You can use either glass, crockery or stainless steel container. Better still a food-grade plastic can also be used as it will all work fine.
Step 2: Thoroughly mix everything with a fork until it becomes smooth, thick and pasty; and make sure there’s no dry substance anywhere. If there is a need to add more water to it, you can measure it by volume to ensure you achieve the needed texture.
Lastly, Cover the container with plastic wrap or a lid, and set it in a warm spot of about 70° F for 24 hours. while you wait for it to grow.
DAY TWO(2) – Bubbles in the starter
Step 3: This day, you may see no rise or any activity, but what should be your first concern is to see if any small bubbles have occurred within the first 24hrs and are certain to occur. Also be aware that those Bubbles on the surface is a sign of fermentation, which is the result you want!
However, it’s alright if you don’t see any; the reason being that the bubbles might have popped up and dissolved overnight while you were fast asleep. As this oftentimes do occur.
Step 4: During the creation process, and even after your starter has been established, it’s normal for a dark liquid to occur on the starter.
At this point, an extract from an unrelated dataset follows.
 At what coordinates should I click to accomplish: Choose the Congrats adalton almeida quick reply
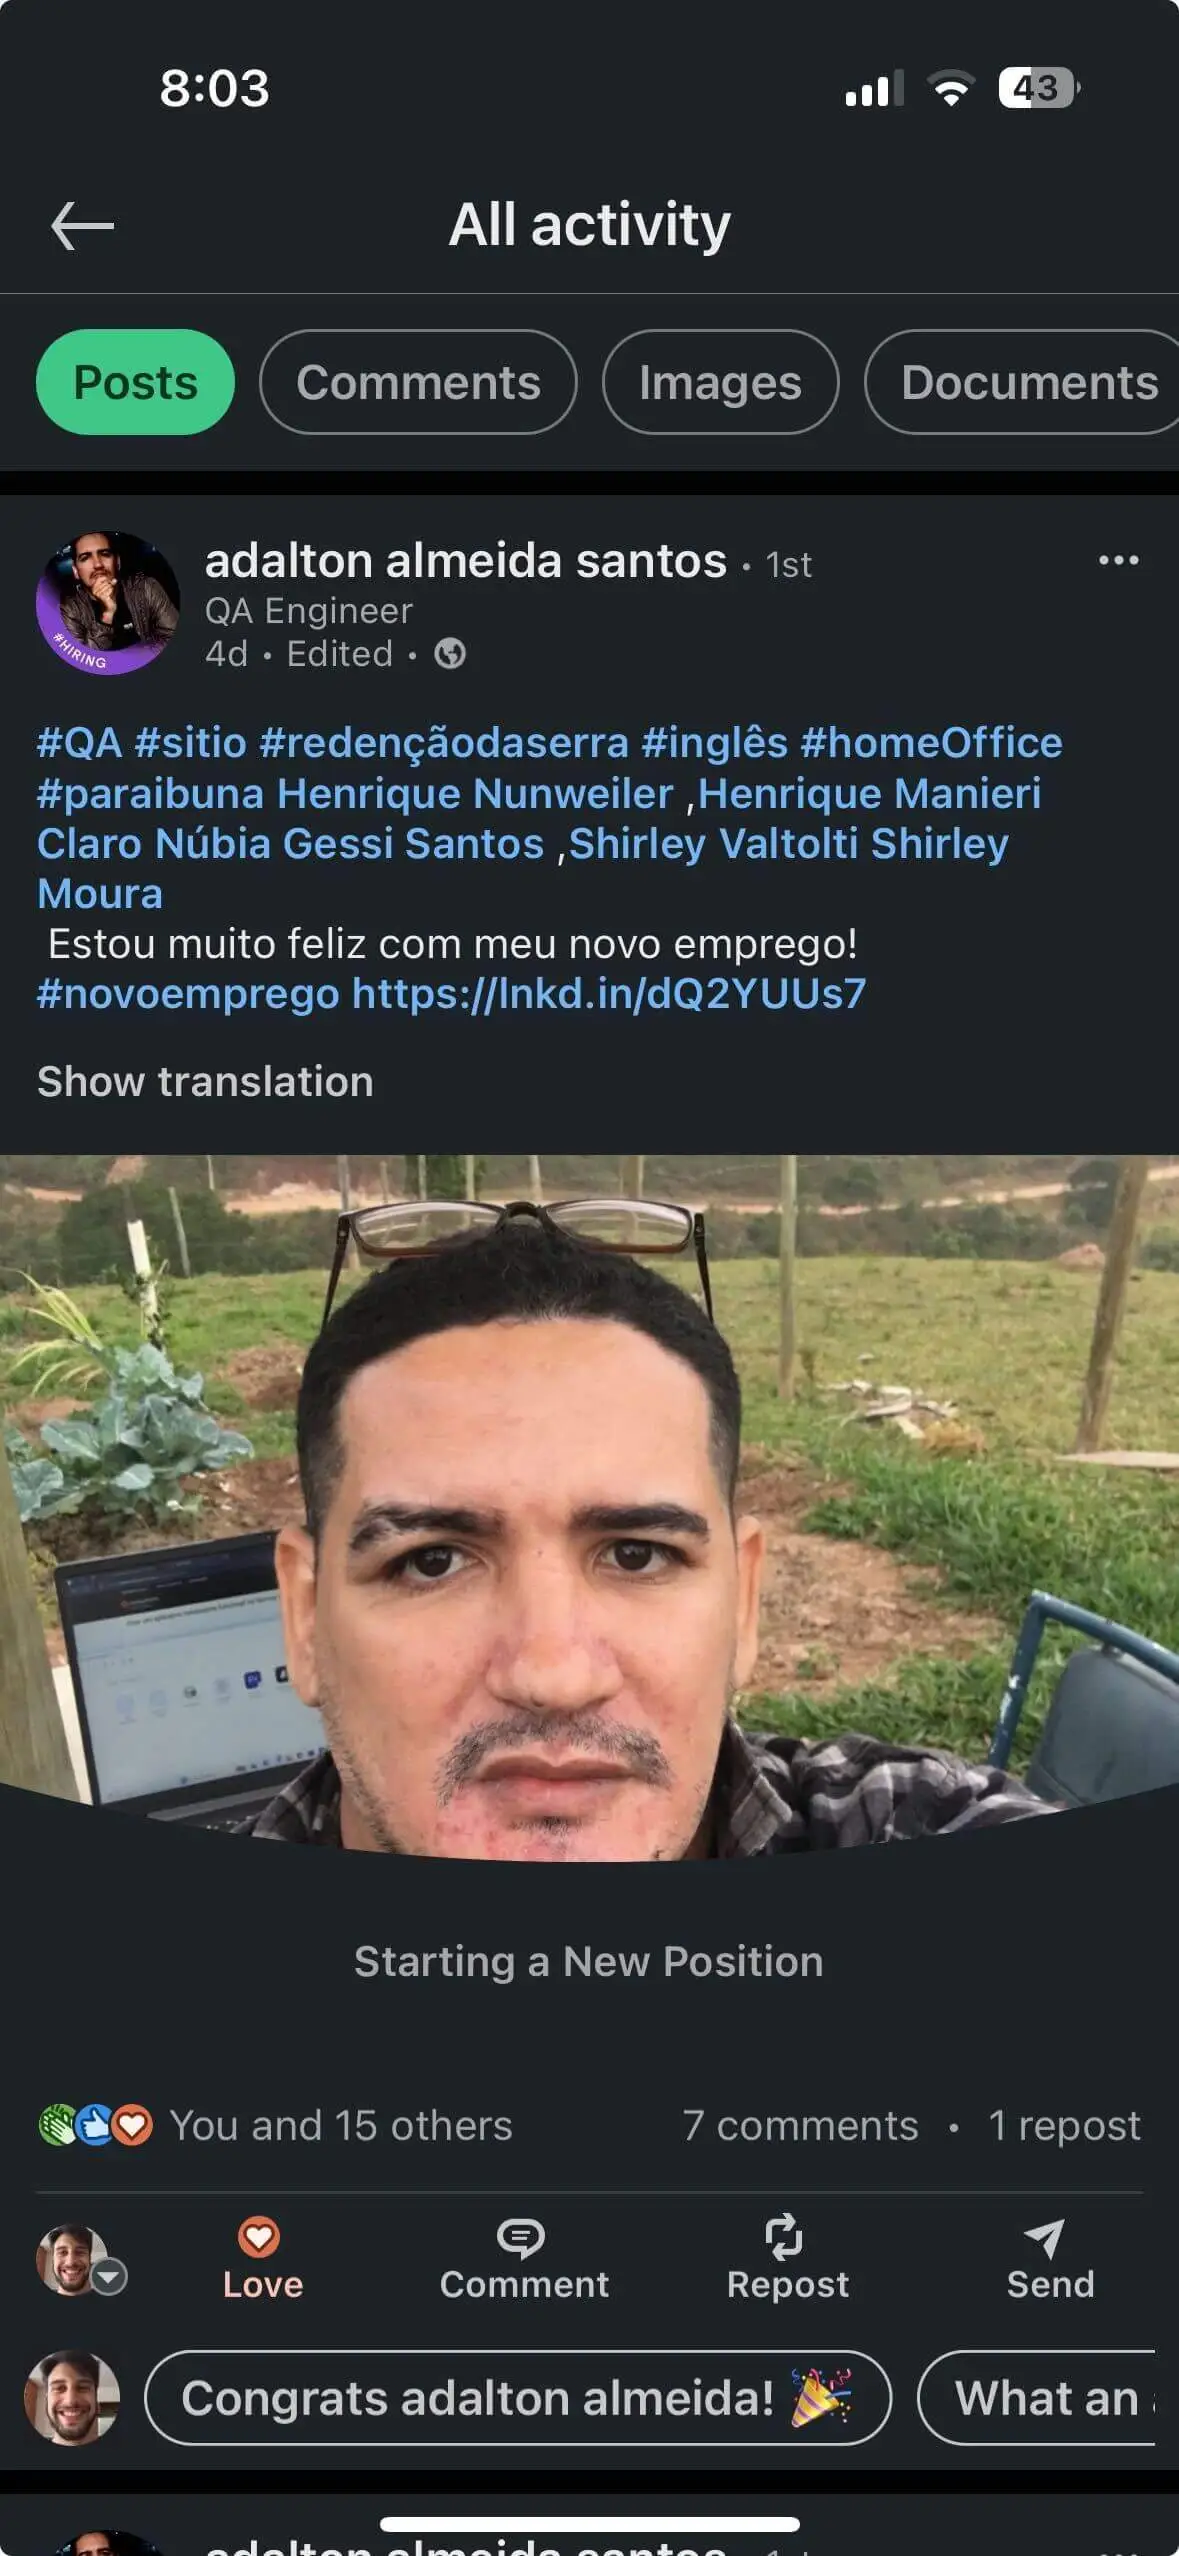click(x=518, y=2398)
Just pour it off, along with any discoloured starter present. while you prepare to start the feeding process.
How to feed the sourdough starter (Step 5 & 6)
DAY THREE (3)
Step 5: Discard the remaining half of the starter (½ or 113 grams), and add to the remainder a scant 1 cup (113 grams) of whatever previously used Flour that you are using for the starter, also add 1/2 (113 grams) cool or warm water depending on your house temperature.
Step 6: The texture should resemble thick pancake batter or plain yoghurt (not Greek) at this point all you need to do is to add more water as needed. You need not do anything else again. Just cover the rest of the starter back in the temperature area for another 24 hours.
Note: Refer to the notice section at the beginning to see which type of water is expected to be used.
Feeding Dough starter (Step 7)
Day Four, Five & Six (4-6)
Kindly Repeat the same feeding process outlined on step 5 and 6 of Day 3.
Discard the remaining half of the starter and feed it with the remainder a scant 1 cup (113 grams) of whatever previously used Flour that you are using for the starter, also add 1/2 cool or warm water.
As the yeast begins to develop, your starter would rise, by then you should be seeing bubbles form on the surface and throughout the culture. To make the start remain active and happy just like you would do to your pet, you need to continue feeding it by following the procedure that was outlined.
Note: Whenever the starter falls, it’s a sign to show that you need to feed it again. You can as well feed the sourdough starter once a week following the procedure found on day three of the “how to feed sourdough starter“.